Washington Capitals head coach Barry Trotz is making several lineup changes ahead of the team’s game against the Ottawa Senators.
Goaltender Philipp Grubauer will earn the start a night after he relieved Braden Holtby against Buffalo. After another poor team effort on defense, Holtby scuffled, giving up four first period goals on 17 shots against the Columbus Blue Jackets. Holtby has given up 26 goals in parts of the last six games, with a record of 0-4-2. This will be Grubauer’s fourth start in the Caps’ last eight contests.
Trotz, it appears, will also make a surprising yet not really all that surprising change on defense to get the newly acquired Jakub Jerabek into the lineup.
The Washington Post’s Isabelle Khurshudyan and NBC Sports Washington’s Tarik El-Bashir have your updates from this morning’s optional skate.
Eleven players participated in practice.
Optional skate. Boyd, Vrana, Chiasson, Burakovsky, Bowey, Stephenson, Djoos, Jerabrek, Orpik and both goalies.
— Isabelle Khurshudyan (@ikhurshudyan) February 27, 2018
The Caps’ newest D-man will likely get a sweater.
Seems that Jerabek will make his debut tonight.
— Isabelle Khurshudyan (@ikhurshudyan) February 27, 2018
Grubauer will start.
Braden Holtby is still on the ice with scratches. Certainly seems like it’s Grubauer’s net tonight.
— Isabelle Khurshudyan (@ikhurshudyan) February 27, 2018
The scratches this evening will be Christian Djoos, Madison Bowey, Alex Chiasson, and Travis Boyd, who was promoted earlier this morning.
Djoos, Bowey, Chiasson and Boyd taking the scratches’ skate. #Caps
— Tarik El-Bashir⌨🎙🏒 (@TarikNBCS) February 27, 2018
Rookie Jakub Vrana, who has been scratched five times in the last 14 games, will get a jersey, but another one of the team’s talented young players will sit.
Trotz, it appears, will bench Christian Djoos for tonight’s game. Djoos, 23, who’s been one of the team’s best defenders this season, will sit over Brooks Orpik.

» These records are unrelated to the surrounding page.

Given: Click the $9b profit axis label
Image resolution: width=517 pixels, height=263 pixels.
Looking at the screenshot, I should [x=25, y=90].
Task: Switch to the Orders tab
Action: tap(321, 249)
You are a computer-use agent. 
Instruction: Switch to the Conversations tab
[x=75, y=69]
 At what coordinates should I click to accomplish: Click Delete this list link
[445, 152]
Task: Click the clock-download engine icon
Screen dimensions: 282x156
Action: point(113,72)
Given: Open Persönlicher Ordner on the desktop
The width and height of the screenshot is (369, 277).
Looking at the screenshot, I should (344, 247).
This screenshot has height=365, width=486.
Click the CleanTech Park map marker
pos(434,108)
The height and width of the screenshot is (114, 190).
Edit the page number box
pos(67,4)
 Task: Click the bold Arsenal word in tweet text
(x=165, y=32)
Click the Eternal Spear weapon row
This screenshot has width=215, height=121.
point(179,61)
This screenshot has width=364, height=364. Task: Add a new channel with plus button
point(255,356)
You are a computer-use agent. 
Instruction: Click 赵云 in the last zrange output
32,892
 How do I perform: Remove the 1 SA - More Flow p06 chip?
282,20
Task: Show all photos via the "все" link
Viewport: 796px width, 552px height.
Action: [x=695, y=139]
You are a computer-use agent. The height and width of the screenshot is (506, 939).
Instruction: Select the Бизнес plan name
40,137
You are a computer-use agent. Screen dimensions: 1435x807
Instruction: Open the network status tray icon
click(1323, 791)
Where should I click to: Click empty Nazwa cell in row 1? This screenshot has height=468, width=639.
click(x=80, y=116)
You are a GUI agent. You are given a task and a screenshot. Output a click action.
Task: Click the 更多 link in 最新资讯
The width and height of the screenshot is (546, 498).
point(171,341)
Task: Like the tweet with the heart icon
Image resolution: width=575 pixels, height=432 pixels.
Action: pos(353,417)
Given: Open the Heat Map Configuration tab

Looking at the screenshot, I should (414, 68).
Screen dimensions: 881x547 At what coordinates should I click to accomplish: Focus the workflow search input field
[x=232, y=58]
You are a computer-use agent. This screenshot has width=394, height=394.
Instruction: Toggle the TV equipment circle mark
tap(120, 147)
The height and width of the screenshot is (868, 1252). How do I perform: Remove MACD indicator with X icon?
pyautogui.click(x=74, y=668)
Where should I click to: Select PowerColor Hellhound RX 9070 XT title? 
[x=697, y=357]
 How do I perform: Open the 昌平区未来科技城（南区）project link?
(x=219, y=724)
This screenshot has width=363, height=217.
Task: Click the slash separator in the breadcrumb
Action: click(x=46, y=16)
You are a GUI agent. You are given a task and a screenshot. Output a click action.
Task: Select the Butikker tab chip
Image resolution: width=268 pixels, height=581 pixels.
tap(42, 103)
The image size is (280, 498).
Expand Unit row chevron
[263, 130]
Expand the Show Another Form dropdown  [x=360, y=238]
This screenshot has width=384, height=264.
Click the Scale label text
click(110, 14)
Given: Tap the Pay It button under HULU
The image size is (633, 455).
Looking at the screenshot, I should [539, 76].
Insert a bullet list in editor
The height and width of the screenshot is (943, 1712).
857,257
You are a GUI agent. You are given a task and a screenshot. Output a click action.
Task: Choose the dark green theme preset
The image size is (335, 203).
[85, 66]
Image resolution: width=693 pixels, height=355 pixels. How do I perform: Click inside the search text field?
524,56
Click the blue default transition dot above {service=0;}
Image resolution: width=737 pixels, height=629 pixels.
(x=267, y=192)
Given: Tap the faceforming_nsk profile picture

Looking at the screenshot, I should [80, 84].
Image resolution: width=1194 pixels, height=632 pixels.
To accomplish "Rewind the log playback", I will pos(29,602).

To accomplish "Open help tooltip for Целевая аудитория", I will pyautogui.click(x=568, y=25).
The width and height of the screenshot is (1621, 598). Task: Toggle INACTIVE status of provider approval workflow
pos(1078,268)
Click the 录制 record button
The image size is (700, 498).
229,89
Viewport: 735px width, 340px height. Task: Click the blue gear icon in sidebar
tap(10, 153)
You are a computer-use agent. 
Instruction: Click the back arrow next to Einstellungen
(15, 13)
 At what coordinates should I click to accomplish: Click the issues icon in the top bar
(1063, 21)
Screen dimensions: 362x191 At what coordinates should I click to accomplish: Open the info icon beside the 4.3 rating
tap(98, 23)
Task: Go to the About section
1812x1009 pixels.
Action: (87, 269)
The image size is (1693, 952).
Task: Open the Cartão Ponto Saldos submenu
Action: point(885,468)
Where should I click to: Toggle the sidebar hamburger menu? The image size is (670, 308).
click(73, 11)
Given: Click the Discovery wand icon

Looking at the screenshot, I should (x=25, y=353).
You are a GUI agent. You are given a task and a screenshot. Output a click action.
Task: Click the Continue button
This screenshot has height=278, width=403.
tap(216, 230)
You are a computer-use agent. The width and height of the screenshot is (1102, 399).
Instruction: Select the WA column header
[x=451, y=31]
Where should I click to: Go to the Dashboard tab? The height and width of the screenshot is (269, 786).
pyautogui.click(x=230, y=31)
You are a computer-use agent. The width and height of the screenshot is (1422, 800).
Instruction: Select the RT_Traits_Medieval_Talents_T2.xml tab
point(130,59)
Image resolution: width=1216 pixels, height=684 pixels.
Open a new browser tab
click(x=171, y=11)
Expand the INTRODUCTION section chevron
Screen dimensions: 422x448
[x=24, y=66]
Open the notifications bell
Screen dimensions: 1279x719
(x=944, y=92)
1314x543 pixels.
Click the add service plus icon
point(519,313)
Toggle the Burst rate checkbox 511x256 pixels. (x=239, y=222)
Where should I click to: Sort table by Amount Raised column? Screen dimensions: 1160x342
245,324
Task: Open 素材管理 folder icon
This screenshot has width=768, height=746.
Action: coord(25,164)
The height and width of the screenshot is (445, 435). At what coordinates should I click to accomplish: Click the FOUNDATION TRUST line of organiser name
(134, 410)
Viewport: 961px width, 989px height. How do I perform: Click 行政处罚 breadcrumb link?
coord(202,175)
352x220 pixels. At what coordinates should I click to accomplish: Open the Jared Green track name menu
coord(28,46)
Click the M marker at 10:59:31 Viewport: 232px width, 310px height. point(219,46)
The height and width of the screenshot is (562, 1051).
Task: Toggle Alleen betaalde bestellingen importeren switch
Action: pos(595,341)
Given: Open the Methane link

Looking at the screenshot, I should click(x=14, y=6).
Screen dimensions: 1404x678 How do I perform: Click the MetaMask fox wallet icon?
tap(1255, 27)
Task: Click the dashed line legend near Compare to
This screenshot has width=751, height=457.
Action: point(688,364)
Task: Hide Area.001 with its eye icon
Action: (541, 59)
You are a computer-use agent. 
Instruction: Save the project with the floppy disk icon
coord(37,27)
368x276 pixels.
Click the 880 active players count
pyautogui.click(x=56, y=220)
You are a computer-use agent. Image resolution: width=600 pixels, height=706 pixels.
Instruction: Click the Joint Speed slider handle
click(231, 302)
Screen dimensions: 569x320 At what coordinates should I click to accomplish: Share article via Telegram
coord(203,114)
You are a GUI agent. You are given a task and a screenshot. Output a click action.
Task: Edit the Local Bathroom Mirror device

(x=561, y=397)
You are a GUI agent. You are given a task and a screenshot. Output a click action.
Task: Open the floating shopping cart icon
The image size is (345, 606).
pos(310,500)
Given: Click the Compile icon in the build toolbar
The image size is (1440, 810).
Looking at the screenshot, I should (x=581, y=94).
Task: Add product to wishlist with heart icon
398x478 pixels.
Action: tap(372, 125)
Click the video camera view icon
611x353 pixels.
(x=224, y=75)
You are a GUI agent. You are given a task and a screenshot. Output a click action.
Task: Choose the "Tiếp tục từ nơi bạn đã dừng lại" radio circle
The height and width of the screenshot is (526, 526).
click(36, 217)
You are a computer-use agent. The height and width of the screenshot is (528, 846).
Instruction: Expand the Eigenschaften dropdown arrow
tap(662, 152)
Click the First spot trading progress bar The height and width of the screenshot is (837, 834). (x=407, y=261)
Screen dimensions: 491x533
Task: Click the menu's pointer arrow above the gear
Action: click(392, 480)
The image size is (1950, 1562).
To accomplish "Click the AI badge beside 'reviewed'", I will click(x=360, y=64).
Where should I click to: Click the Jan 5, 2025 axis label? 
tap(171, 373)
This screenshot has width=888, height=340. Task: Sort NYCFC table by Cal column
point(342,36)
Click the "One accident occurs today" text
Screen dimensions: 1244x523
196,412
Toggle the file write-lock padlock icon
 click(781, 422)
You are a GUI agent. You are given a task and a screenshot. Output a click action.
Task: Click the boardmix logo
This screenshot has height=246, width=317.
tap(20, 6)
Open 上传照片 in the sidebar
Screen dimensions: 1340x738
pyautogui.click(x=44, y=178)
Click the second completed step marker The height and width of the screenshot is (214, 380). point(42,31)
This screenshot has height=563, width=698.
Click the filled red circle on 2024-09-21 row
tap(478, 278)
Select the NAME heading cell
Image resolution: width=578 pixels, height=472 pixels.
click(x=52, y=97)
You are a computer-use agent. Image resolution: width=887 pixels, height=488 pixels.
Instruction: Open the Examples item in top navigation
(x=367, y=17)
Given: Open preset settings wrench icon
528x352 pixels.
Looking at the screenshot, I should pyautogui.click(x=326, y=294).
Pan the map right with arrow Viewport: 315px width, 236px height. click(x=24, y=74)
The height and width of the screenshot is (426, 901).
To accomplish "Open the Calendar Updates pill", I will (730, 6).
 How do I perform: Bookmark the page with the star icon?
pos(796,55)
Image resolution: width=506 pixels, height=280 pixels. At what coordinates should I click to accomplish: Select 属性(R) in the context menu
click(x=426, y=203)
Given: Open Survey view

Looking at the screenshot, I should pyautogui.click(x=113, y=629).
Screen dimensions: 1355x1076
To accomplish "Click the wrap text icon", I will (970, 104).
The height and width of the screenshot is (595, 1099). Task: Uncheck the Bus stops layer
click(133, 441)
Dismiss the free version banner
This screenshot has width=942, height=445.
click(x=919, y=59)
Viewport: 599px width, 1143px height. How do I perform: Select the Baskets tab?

The 2017-18 season for Orpik, 37, has been among the worst in the NHL.
I know to many the criticisms of Brooks Orpik seem like beating a dead horse at this point. But it would be hard to overstate just how bad he’s been this season. Kevin at Japers’ Rink had a good article recently that showed Orpik is performing worse than John Erskine was during the season Erskine was so bad that it ended his career. It’s not as if this is just an advanced stats argument and the coaching staff can somehow ignore it because it’s not showing up on the score sheet. Check out just how bad Orpik’s on-ice goal differential has gotten lately.
Orpik has the third worst possession numbers (43.7 shot-attempt percentage) among any defenseman in the NHL (minimum 600 minutes at even strength).
One scratch is not a big deal. But these types of roster decisions by Barry Trotz continue a pattern which gives preference to poorly performing veteran players over better performing young players.
The decision suggests Trotz prefers veterans to the detriment of his own team or is struggling to evaluate the play of his own players. Perhaps Trotz believes scratching Orpik could create a problem in the locker room or diminish Orpik’s leadership role. Orpik is one of the team’s alternate captains and serves on the team’s leadership committee.
Or [puts on tin foil hat] it could be something deeper. The Orpik signing was criticized by NHL analysts in 2014. Orpik’s first three seasons in Washington, when considering his diminished play in Pittsburgh, must be considered a huge success (especially last season), despite his numbers being buoyed by talented young players Dmitry Orlov and Nate Schmidt (both of whom are now first pairing defenders).
Perhaps Trotz and GM Brian MacLellan, who are both reportedly in the last year of their contracts, are defensive about the signing and will not acknowledge its problems. Not benching Orpik and arguing he’s playing well, which Trotz and MacLellan have done despite evidence to the contrary, perpetuates a narrative that the signing was – and remains – a good one.
Orpik has a $5 million-plus salary. Benching an asset that expensive may not look good in a performance review with ownership. Regardless, there is not much of an evidence-based argument, especially with the team’s two new defensemen, Michal Kempny and Jerabek, that Orpik should continue to get a jersey – especially over Christian Djoos.
Yet here we are.
Tonight’s game marks the second in as many nights for the Caps. Then the team will have a three-day break before their outdoor game against the Toronto Maple Leafs.